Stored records
● ● ● ● ●
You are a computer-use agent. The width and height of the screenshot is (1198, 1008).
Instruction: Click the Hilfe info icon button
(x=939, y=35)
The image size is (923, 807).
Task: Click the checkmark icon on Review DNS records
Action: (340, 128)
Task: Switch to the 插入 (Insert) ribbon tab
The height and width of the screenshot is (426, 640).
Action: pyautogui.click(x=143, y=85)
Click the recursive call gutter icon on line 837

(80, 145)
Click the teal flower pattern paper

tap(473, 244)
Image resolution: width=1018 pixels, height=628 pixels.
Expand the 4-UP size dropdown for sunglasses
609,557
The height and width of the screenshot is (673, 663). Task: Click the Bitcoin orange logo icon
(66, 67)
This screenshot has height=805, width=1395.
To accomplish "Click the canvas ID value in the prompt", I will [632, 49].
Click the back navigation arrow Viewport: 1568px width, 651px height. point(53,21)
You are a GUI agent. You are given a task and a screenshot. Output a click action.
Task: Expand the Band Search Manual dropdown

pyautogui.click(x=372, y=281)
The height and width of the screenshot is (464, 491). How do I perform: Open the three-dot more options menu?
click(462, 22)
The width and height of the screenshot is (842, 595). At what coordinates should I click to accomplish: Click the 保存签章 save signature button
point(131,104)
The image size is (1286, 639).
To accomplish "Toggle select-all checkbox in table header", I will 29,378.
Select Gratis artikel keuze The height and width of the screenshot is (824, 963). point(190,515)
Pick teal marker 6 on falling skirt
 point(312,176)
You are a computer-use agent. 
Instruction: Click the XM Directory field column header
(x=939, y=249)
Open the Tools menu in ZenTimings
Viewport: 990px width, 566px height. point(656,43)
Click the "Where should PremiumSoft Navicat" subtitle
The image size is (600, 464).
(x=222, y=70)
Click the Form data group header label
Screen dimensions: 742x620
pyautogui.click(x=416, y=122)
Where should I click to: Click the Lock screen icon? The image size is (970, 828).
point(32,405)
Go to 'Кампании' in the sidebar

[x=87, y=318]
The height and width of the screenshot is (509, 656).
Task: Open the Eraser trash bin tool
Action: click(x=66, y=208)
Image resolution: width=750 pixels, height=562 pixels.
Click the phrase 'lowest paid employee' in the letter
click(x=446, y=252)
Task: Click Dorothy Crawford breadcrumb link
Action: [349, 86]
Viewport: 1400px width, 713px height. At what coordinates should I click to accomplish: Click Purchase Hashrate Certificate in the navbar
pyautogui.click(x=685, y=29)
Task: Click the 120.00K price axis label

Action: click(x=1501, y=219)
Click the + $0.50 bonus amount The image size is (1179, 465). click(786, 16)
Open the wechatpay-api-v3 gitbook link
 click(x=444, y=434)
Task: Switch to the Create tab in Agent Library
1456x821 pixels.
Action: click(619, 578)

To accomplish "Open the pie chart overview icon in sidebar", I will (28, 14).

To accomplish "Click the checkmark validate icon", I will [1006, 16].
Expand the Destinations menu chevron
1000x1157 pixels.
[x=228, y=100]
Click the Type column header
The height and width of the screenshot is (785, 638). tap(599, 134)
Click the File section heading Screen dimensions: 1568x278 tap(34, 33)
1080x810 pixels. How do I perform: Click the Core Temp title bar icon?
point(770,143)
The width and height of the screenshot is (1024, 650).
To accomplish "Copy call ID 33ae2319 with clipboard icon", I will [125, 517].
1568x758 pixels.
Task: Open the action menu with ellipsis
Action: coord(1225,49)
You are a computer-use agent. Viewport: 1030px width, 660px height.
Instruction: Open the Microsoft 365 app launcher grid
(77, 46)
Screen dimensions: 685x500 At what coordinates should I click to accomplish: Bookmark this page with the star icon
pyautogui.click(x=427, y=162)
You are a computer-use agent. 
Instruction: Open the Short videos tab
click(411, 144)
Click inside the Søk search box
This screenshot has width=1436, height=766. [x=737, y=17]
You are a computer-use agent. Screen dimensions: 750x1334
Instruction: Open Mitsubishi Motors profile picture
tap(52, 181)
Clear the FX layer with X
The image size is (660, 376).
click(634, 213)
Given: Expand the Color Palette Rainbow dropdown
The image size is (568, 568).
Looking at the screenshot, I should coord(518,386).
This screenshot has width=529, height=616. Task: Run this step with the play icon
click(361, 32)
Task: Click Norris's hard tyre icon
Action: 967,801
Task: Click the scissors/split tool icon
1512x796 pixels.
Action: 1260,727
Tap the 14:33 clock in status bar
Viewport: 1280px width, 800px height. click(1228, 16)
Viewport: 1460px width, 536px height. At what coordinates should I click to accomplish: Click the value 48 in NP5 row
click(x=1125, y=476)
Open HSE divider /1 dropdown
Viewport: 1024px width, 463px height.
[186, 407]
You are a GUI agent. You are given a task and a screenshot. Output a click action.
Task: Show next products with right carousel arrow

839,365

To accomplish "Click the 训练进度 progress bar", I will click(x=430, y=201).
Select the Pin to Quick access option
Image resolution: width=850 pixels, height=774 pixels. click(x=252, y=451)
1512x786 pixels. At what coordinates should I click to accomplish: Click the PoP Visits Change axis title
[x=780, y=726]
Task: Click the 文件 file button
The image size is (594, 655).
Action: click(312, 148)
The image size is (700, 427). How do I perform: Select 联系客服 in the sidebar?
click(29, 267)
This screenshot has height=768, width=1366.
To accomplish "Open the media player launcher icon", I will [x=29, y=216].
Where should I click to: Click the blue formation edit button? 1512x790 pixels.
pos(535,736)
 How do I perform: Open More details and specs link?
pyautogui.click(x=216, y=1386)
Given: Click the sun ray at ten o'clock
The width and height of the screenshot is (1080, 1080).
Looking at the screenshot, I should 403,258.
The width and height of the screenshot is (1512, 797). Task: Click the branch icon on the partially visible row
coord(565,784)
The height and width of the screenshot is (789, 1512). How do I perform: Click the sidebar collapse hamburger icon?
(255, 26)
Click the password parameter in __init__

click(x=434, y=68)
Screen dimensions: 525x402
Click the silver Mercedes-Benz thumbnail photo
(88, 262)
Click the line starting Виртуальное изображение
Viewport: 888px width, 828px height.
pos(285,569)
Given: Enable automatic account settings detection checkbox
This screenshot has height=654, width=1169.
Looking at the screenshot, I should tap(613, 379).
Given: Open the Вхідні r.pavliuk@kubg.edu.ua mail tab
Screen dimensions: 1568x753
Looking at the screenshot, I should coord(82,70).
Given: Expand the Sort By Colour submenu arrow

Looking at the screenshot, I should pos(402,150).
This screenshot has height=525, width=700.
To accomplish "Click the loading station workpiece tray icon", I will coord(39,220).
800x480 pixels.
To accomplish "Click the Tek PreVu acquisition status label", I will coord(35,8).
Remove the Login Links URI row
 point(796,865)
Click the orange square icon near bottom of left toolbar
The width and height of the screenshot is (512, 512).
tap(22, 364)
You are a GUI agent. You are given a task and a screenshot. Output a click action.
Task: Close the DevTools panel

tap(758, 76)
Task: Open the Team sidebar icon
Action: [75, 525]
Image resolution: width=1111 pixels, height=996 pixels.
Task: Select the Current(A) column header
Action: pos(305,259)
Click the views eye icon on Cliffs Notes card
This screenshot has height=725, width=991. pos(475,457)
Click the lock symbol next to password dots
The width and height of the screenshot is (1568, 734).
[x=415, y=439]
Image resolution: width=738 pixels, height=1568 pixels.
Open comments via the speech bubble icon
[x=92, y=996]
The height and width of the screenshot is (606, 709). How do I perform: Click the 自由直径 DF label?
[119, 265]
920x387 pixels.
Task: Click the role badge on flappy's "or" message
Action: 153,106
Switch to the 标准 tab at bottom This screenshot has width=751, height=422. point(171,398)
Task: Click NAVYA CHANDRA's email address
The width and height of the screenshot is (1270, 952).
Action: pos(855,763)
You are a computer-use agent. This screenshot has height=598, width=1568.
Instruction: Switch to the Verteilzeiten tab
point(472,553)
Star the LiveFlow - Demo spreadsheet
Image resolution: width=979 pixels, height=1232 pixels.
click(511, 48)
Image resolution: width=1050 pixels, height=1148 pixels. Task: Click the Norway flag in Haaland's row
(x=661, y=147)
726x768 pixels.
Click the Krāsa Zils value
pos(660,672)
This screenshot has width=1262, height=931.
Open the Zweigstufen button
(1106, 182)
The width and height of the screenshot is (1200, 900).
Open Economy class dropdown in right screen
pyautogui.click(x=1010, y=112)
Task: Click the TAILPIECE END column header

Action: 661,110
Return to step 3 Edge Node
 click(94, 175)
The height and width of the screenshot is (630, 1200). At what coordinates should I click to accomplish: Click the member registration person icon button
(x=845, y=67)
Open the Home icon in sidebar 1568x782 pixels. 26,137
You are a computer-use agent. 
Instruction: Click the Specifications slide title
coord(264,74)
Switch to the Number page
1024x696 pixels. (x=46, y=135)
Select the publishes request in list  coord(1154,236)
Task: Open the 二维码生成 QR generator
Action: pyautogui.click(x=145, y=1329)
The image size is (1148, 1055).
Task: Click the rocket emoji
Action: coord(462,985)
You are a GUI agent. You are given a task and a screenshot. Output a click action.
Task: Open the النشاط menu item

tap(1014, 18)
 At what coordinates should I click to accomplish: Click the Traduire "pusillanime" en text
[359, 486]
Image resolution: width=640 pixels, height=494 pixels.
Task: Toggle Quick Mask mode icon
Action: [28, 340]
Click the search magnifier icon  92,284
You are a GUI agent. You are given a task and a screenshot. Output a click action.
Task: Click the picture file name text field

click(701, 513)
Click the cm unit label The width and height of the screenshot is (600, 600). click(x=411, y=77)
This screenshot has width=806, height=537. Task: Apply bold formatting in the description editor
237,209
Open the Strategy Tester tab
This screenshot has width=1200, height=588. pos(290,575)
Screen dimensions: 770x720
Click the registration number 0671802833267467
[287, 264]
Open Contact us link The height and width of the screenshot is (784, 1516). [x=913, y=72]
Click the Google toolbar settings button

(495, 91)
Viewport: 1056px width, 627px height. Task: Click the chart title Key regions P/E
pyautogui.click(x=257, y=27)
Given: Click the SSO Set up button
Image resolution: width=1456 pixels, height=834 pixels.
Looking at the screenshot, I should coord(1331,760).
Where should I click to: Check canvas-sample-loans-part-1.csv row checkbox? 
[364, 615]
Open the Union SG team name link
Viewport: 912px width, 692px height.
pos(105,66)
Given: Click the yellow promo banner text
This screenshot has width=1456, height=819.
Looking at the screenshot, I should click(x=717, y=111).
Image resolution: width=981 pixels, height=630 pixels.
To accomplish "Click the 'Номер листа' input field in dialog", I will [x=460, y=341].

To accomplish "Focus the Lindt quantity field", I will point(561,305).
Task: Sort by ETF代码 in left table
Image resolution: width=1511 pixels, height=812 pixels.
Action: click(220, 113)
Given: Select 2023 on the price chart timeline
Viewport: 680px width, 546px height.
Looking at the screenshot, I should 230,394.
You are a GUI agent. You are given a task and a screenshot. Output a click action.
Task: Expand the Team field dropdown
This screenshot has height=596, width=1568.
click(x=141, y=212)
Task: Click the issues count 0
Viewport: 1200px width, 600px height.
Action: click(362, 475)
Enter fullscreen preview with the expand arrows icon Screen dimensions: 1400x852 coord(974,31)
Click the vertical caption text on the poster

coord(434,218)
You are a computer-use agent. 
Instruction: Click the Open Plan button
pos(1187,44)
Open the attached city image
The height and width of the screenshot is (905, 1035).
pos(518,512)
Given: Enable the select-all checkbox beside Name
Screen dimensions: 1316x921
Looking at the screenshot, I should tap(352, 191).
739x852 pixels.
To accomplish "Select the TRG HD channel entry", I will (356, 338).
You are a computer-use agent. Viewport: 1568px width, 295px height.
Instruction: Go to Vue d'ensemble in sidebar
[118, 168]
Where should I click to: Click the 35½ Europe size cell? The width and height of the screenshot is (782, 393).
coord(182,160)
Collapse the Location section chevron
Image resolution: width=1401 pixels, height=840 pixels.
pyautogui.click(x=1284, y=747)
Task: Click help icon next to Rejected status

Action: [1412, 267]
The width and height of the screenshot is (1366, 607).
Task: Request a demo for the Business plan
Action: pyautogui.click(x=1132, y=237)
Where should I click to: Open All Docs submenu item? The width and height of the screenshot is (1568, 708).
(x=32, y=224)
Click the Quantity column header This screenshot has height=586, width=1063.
● ● ● ● ●
Reproduce exactly the entries above, limited to the lines from the one with "Click the phrase" through the one with "Given: Expand the Color", both included.

Click the phrase 'lowest paid employee' in the letter
click(x=446, y=252)
Task: Click Dorothy Crawford breadcrumb link
Action: [349, 86]
Viewport: 1400px width, 713px height. At what coordinates should I click to accomplish: Click Purchase Hashrate Certificate in the navbar
pyautogui.click(x=685, y=29)
Task: Click the 120.00K price axis label

Action: click(x=1501, y=219)
Click the + $0.50 bonus amount The image size is (1179, 465). click(786, 16)
Open the wechatpay-api-v3 gitbook link
 click(x=444, y=434)
Task: Switch to the Create tab in Agent Library
1456x821 pixels.
Action: click(619, 578)

To accomplish "Open the pie chart overview icon in sidebar", I will (28, 14).

To accomplish "Click the checkmark validate icon", I will [1006, 16].
Expand the Destinations menu chevron
1000x1157 pixels.
[x=228, y=100]
Click the Type column header
The height and width of the screenshot is (785, 638). tap(599, 134)
Click the File section heading Screen dimensions: 1568x278 tap(34, 33)
1080x810 pixels. How do I perform: Click the Core Temp title bar icon?
point(770,143)
The width and height of the screenshot is (1024, 650).
To accomplish "Copy call ID 33ae2319 with clipboard icon", I will [125, 517].
1568x758 pixels.
Task: Open the action menu with ellipsis
Action: coord(1225,49)
You are a computer-use agent. Viewport: 1030px width, 660px height.
Instruction: Open the Microsoft 365 app launcher grid
(77, 46)
Screen dimensions: 685x500 At what coordinates should I click to accomplish: Bookmark this page with the star icon
pyautogui.click(x=427, y=162)
You are a computer-use agent. 
Instruction: Open the Short videos tab
click(411, 144)
Click inside the Søk search box
This screenshot has width=1436, height=766. [x=737, y=17]
You are a computer-use agent. Screen dimensions: 750x1334
Instruction: Open Mitsubishi Motors profile picture
tap(52, 181)
Clear the FX layer with X
The image size is (660, 376).
click(634, 213)
Given: Expand the Color Palette Rainbow dropdown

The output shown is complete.